Мы рассмеялись и, послюнявив пальцы, принялись определять направление ветра. Дул довольно легкий бриз, переходивший от южного к юго-восточному. Мы подняли бамбуковую рею с большим прямоугольным парусом. Он расслабленно свисал, и это придавало лицу Кон-Тики сморщенный, недовольный вид.
— Старику не нравится, — произнес Эрик, — когда он был молод, дули ветры посильнее.
— Да, здорово мы мчимся, — сказал Герман и бросил кусок бальсового дерева в воду у носа плота.
— Один, два три… тридцать девять, сорок, сорок один.
Кусок дерева все еще спокойно лежал в воде рядом с плотом; он не прошел и половины пути вдоль борта.
— Чудесно! — сказал Торстейн. — Пожалуй, эта щепка будет сопровождать нас всю дорогу.
— Надеюсь, что вечерним бризом нас не отнесет назад, — сказал Бенгт. — Прощание с Кальяо было очень забавным, но я не хотел бы, чтобы нас приветствовали там с таким быстрым возвращением.
Но вот кусок дерева миновал конец плота. Мы прокричали «ура» и принялись укладывать и закреплять все, что было сброшено на палубу в последнюю минуту. Бенгт разжег примус внутри пустого ящика, и вскоре мы наслаждались горячим какао с галетами и проделывали дырки в свежих кокосовых орехах. Бананы оказались еще не совсем спелыми.

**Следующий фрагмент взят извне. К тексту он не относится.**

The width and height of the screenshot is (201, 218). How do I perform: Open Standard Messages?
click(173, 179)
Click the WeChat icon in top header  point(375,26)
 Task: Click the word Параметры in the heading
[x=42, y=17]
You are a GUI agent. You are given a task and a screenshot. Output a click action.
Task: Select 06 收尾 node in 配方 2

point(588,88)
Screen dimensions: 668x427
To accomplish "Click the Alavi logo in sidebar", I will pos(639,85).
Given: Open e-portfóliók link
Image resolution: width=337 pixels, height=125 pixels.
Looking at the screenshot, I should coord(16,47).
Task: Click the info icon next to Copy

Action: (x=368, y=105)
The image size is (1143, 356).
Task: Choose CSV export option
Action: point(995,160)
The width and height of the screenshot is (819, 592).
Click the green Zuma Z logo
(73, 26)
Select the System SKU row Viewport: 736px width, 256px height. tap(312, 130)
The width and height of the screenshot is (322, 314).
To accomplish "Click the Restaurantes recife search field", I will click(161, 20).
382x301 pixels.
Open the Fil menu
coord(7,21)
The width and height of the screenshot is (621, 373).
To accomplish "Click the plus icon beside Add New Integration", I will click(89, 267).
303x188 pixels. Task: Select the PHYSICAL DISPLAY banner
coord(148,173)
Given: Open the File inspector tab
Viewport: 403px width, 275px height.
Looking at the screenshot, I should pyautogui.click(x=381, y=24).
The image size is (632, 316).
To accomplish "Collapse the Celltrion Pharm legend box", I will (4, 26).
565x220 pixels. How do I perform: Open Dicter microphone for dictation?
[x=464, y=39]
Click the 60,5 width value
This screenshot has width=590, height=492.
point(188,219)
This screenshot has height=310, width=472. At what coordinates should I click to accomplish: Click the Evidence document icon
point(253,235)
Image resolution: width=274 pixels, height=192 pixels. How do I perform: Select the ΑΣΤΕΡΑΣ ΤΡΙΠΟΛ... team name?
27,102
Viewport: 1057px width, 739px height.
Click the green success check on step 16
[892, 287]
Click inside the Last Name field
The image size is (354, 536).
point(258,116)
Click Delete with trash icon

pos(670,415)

— В этом отношении теперь все в порядке, — с довольным смехом произнес Эрик. В широких штанах из овечьей шкуры, в высокой индейской шапке на голове, с попугаем на плече, он расхаживал по палубе.
— Одно мне не нравится, — добавил он, — если мы будем и дальше неподвижно торчать здесь, то все эти малоизученные встречные течения могут снести нас как раз к прибрежным скалам.
Мы поговорили о том, не взяться ли нам за весла, но решили подождать ветра.
И ветер поднялся. Он задул с юго-востока ровно и упорно. Вскоре наш парус наполнился и выгнулся вперед, подобно вздымающейся груди, и лицо Кон-Тики вспыхнуло задором. И «Кон-Тики» начал двигаться.
— Эгей! — радостно закричали мы, повернувшись в сторону запада, и стали подтягивать штаги и ванты. Рулевое весло было опущено в воду, и расписание вахт вступило в силу. Мы бросали бумажные шарики и щепки за борт у носа и перебегали на корму, отсчитывая с часами в руках:
— Раз, два, три… восемнадцать, девятнадцать — есть!
Бумажки и щепки проплывали мимо рулевого весла и вскоре выстраивались, как нанизанные на нитку бусы, покачиваясь вверх и вниз среди волн за кормой. Мы шли вперед метр за метрам. «Кон-Тики» не разрезал воду, как остроносые гоночные яхты. Неуклюжий и широкий, тяжелый и громоздкий, он степенно двигался вперед, переваливаясь с волны на волну. Он не спешил, но, тронувшись с места, уже продолжал двигаться с непоколебимым упорством.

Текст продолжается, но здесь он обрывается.